Thursday, April 8, 2010

This Isn't the Charter You're Looking For

Posted By on Thu, Apr 8, 2010 at 11:31 AM

The story's been building since yesterday morning that Nashville's LEAD Academy is presumably in the LEAD (OK, I'm done) in the bidding to take over Cameron Middle School and re-open it as a charter. The transition won't be immediate, but will happen grade-by-grade over three years. From Chris Echegaray at The Tennessean:

A charter school already operating in North Nashville is the front-runner to take over Cameron Middle, where students have struggled for years to meet state testing benchmarks.

The Metro school board will vote Tuesday on whether Cameron becomes Tennessee's first public school taken over at a school district's request. A school district committee charged with reviewing the three applicants is recommending LEAD Academy in Nashville over Memphis Academy of Science and Engineering and the William E. Doar Public Charter School for the Performing Arts in Washington, D.C.

LEAD's high expectations, attention to detail and "whatever it takes" attitude set it apart, the committee wrote in its report to the board.

I completely respect what the folks over at LEAD are doing, and I think they've got an excellent plan for running a premier charter school. After all, the Gates Foundation certainly thought they were good enough. Why, then, am I a wee bit dissatisfied?

Take a look at the last sentence from The Tennessean excerpt above. We had three organizations apply. Three. Though this is technically a district attempt to avoid a state takeover under NCLB and Race to the Top, the rationale for such a charter conversion is the same.
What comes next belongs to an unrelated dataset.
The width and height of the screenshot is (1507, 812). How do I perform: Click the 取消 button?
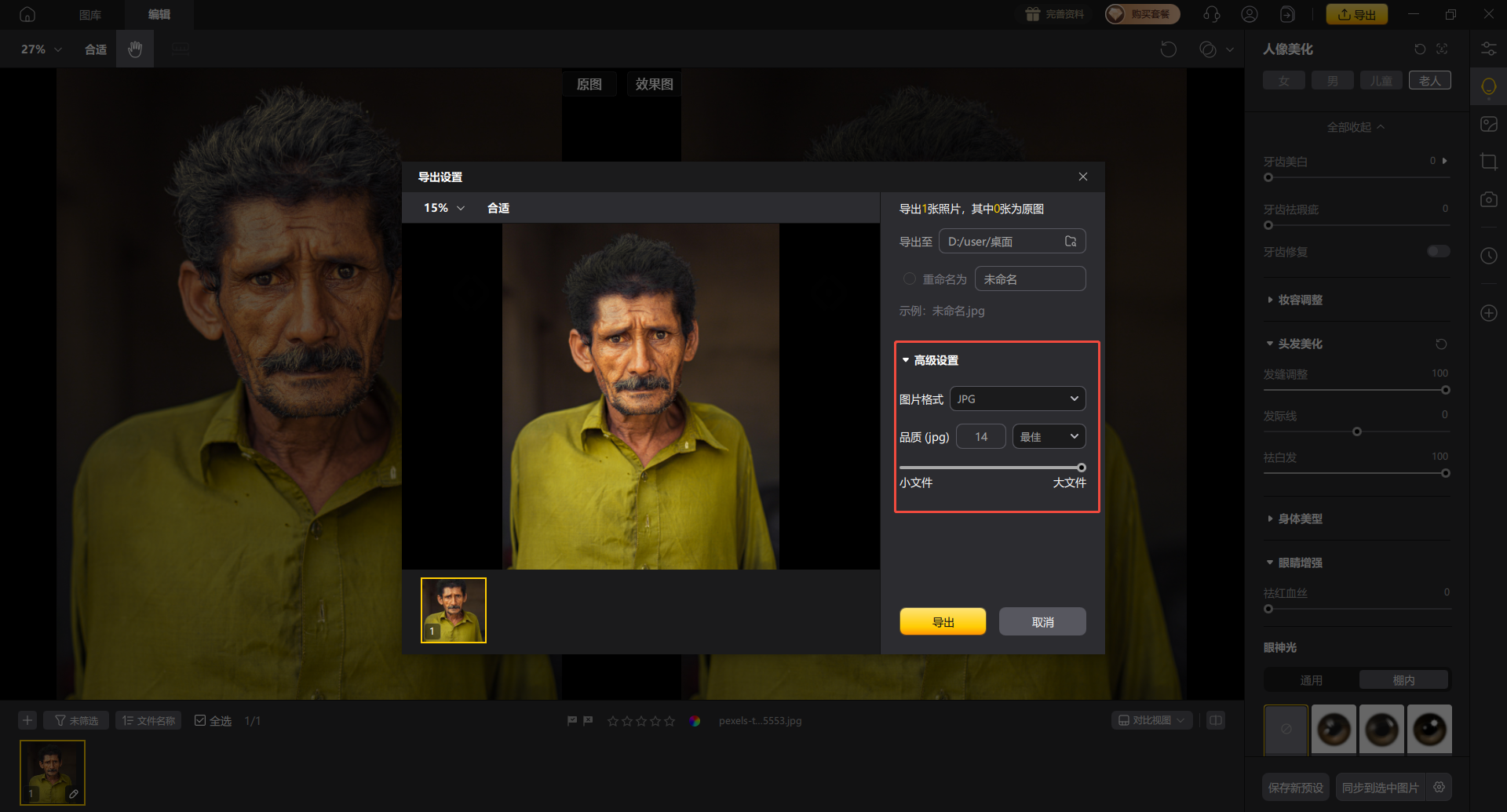tap(1042, 621)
What did our RTTT application [pdf] say about the "outside partners" we were going to bring in to fix our educational system?

To enable the best possible reform conditions, the state will create a collaborative for the ASD, an unprecedented partnership with carefully selected non-profit organizations that can demonstrate a track record of reform in recruiting highly effective teachers or principals, working with districts and states on revamping human capital systems, creating and expanding high-quality charter schools, and paving the way for dramatic improvement in student outcomes. (123)

Ah, yes. There's the key piece. The folks who are going to be converting, restarting, and turning around our worst schools are supposed to be "carefully selected" and, more importantly, be able to demonstrate a track record of reform (and, presumably, success). If there's one thing that is absolutely clear, it's that things can look very good on paper, but turn out not so well in the real world.

Here's the point: While I think very highly of LEAD Academy and the folks running it, the fact is, they've been around for less than 3 years. That's not enough time to get the kinks out, let alone demonstrate a sustained track record of success. Also, the current Academy was built from the ground up; it wasn't a conversion, as Cameron will be. That's two very different animals.

Far from having a mountain of potential applications from experienced operators that have demonstrated success around the country (problematic for several reasons, not the least among them being that there aren't many of these operators that can demonstrate such success in school turnaround, calling into question the very concept itself), we had three applications. And one of them — the favorite — hasn't had time to demonstrate its bona fides. I say it's time to go back to the drawing board, spend some money and time recruiting, and find someone more experienced to give this a try.